Çocuğun Yüz Mekanı
Meksika'da bulunan Habitat Öğrenim Topluluğu adlı okul, İtalyan Reggio Emilia’nın felsefesinden esinlenerek yeni bir eğitim konsepti ile çocuklara adanmış bir projedir. Çok sayıda faktörü içeren öğrenim alanı, zıtlıkları içerisinde barındıran kendi kendine öğrenme alanıdır.
Geleneksel okullardan uzak, çeşitliliği ile hoş duygular uyandıran bir ekosistemin temsili olarak uygulanan okul, çocuğun empati ilişkileri üzerinden gelişimine katkı sunmayı amaçlıyor.
Bu projede tasarımın birçok farklı disiplini bir bütün halinde bir araya gelmiş. Bunu temellendiren, Reggio Emilia felsefesinin denge, saygı, birlikte yaşam, katılım, iş birliği ve öğrenmeyi göz önünde bulundurma ilkeleri; mimari proje, aydınlatma, iç tasarım, endüstriyel tasarım, mobilya, manzara, grafik ve iletişim kurgularında özümsenerek mekâna ve çevreye etkili bir iz bırakmakta.

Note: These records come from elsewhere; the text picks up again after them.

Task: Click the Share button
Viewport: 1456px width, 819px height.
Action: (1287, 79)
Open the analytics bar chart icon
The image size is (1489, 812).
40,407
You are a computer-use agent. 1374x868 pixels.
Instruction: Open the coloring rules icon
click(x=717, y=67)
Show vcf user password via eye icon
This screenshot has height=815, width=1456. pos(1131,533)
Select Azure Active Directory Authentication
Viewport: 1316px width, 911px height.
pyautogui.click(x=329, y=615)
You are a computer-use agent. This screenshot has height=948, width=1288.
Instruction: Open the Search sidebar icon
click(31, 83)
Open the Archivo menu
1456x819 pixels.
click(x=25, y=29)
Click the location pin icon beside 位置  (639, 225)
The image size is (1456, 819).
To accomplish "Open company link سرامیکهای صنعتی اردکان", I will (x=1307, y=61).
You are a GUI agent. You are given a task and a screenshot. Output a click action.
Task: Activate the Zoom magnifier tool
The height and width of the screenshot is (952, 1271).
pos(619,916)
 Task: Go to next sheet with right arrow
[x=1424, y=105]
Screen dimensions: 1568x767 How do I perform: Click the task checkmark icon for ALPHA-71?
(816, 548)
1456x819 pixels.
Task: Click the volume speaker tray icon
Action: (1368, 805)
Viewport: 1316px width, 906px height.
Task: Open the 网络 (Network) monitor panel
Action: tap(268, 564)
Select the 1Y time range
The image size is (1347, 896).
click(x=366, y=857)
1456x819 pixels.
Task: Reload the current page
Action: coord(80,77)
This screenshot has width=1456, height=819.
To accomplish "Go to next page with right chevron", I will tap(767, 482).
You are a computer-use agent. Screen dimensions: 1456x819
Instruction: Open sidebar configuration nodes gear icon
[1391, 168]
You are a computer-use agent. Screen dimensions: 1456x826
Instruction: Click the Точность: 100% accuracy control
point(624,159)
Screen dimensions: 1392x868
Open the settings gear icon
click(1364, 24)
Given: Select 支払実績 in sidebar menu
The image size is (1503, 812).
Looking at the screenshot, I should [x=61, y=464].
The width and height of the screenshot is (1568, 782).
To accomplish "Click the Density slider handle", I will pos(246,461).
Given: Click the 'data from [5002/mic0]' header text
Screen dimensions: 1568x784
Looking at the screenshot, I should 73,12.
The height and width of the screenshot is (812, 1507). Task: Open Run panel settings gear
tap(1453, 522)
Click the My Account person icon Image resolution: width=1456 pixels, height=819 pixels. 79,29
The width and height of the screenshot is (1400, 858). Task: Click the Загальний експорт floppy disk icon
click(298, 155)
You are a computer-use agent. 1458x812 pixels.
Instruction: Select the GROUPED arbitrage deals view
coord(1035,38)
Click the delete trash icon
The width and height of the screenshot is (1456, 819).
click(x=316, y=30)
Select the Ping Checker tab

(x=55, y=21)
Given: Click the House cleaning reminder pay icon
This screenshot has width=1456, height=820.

Habitat Öğrenim Topluluğu, günün farklı zamanlarında değerlendirilebilir, içerisinde yeni yollara izin verebilen dönüştürülebilir ve sürdürülebilir bir mekandır. Bu mekân, çocuğun kendi hayat kahramanının yine kendisi olduğunu öğrenmesine yardımcı olmakta.
Yapıdaki tasarım, iç ve dış ilişkileri kurabilen, rahat, güvenli bir çizgi izleyerek, kullanıcıların denge, ahenk ve etkileşimlerden keyif alabildiği, bilgi süreçlerinin oluşmasına zemin hazırlayan özelliğe sahip.
Proje Künyesi:
Proje Adı: Habitat Öğrenim Topluluğu
Mimarlar: Lara Hermanos
Bölge: Jalisco, Meksika
Yıl: 2017
Fotoğraf: Lorena Darquea
Kaynak: archdaily
Reggio Emilia Felsefesi Hakkında:
Dünya savaşı sonrasında İtalya’nın kuzeyinde Reggio Emillia adı verilen 150,000 nüfuslu bir kasabada anne babaların çocuklarının eğitim alabileceği bir okul kurma girişimiyle başlayıp, bugün “Reggio Emilia” yaklaşımı adıyla tüm dünyaya yayılan bir okul sistemidir. Loris Malaguzzi bu yaklaşımın yaratıcısı ve öncüsüdür.“Eğitim her çocuğun hakkı” olduğu düşüncesiyle çocukların kaliteli bir eğitim alabilmesi için okul, aile ve toplumun işbirliği içinde çalışması gerektiği esas alınmıştır.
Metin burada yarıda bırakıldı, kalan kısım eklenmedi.